John Rocque's map of 1746 shows the churchyard surrounded by trees on all four sides. In the 1840s part of the churchyard was compulsorily purchased when the London Dock Company built Shadwell New Basin, during construction of which in 1858 it was discovered that the church was collapsing into the excavation, so buttresses were added to the churchyard wall. After it closed for burials, the churchyard was improved by the Metropolitan Public Gardens Association in 1886 when it was laid out as a garden, with a partially flagged area in front for recreation. The design was by Fanny Wilkinson, the MPGA's landscape gardener. Many chest tombs, monuments and headstones were retained, some of which are enclosed with C19th railings, and the churchyard also has notable plane trees. The churchyard was largely cleared of memorials in the 1920s and was used for nature study, and a war memorial cross was erected in 1923. Some restoration works took place to the church in 1931 and later in 1956 for the church's 300th anniversary, supported by among others John Betjeman, former Prime Minister Clement Atlee and the High Commissioner for Australia. At that time the churchyard was also renovated, including its Victorian rose garden that contained over 80 varieties. In the early 1980s funding from the London Docklands Development Corporation enabled refurbishment to the steeple, a new path from the churchyard to Shadwell Basin and the crypt was converted as a youth training centre, when 200 lead-lined coffins were removed to vaults under the western steps of the church. New railings were created to separate burial areas from the forecourt, and the C19th railings to The Highway were restored by English Heritage.
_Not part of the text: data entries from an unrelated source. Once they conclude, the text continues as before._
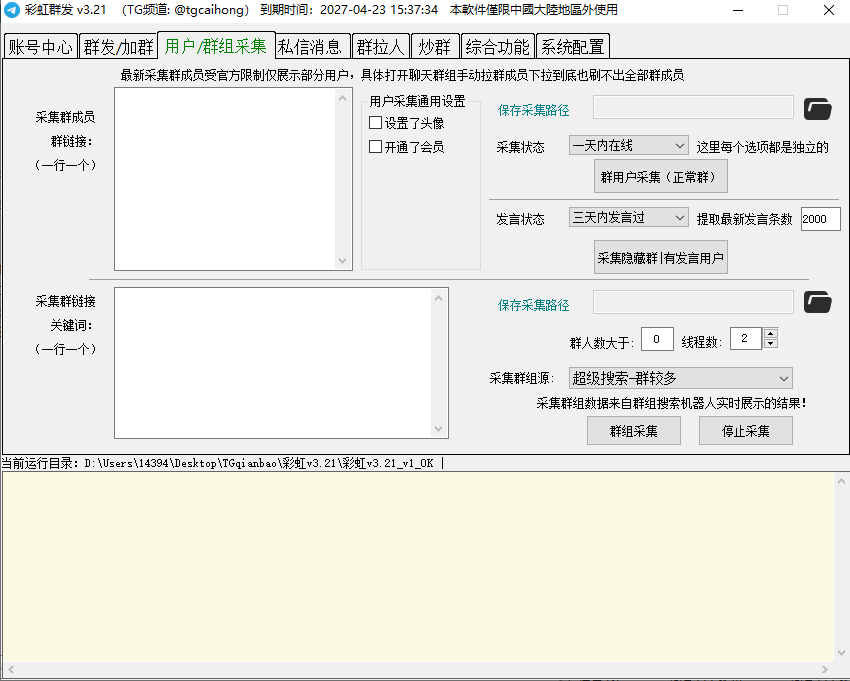The image size is (850, 681).
Task: Enable the 设置了头像 checkbox
Action: point(376,123)

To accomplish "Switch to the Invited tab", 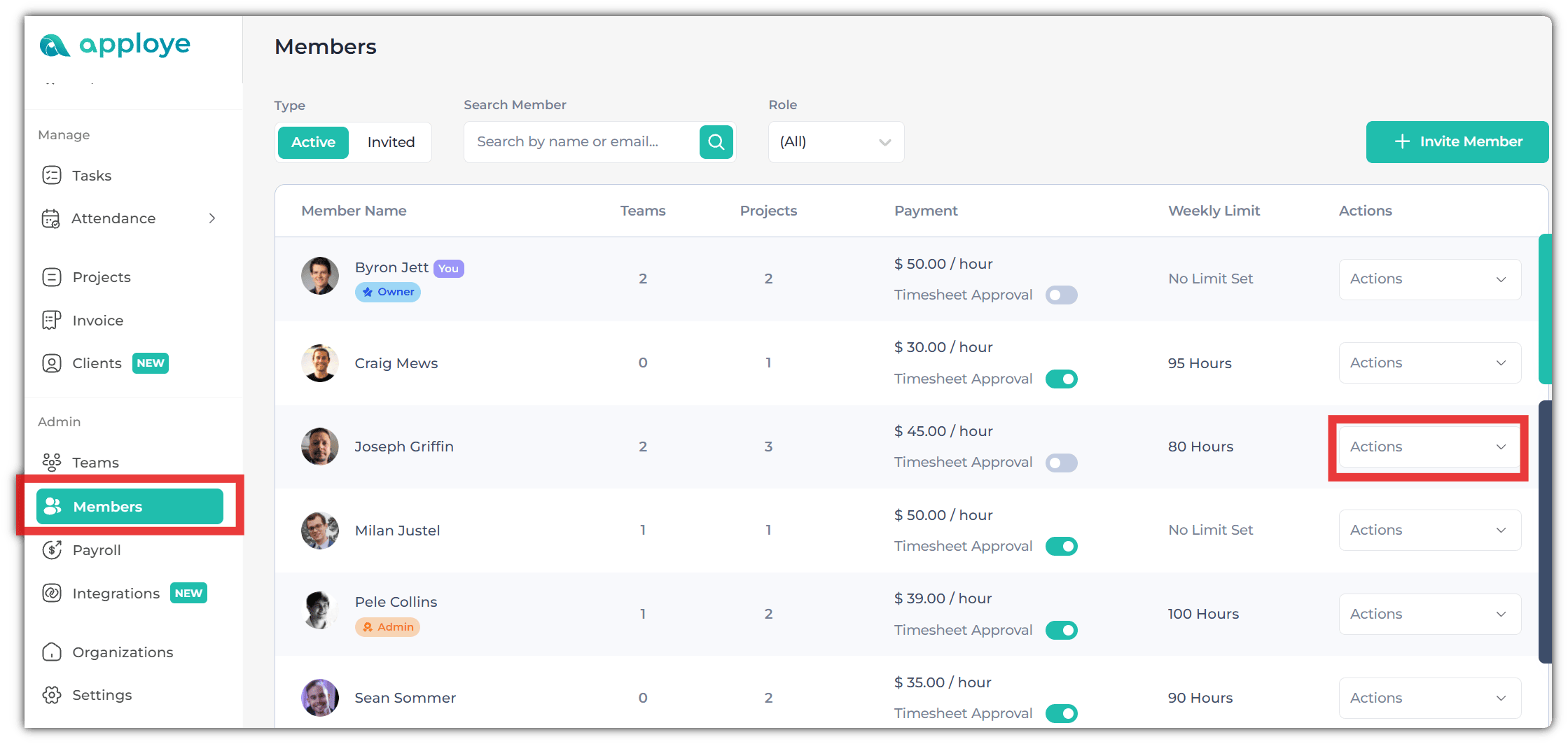I will coord(391,142).
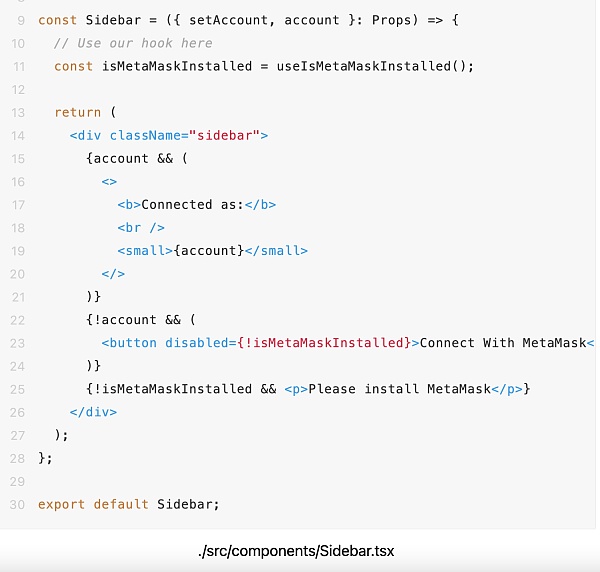Viewport: 600px width, 572px height.
Task: Click the closing fragment tag on line 20
Action: 113,273
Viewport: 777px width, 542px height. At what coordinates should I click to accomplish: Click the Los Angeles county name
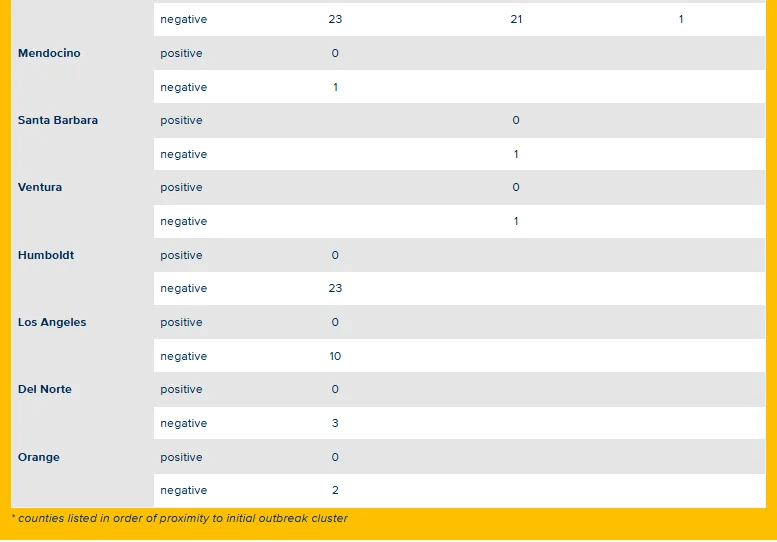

There are brick walls on other boundaries, which in the south-west corner of the gardens has a gate leading to steps down to Shadwell Basin, now surrounded by contemporary housing.
Famous parishioners included Jane Randolph, who lived in Shadwell and was baptised here in 1720. She married Peter Jefferson of Virginia in 1739 and their plantation there was named Shadwell after her birthplace. Their son was Thomas Jefferson, third President of the United States. Henry William Perkin, who founded the modern dye-stuff industry, was born nearby in 1838 and baptised here. John Wesley preached here more than once.
The Green Gables Montessori Nursery was for a time housed in the Crypt and used the churchyard gardens.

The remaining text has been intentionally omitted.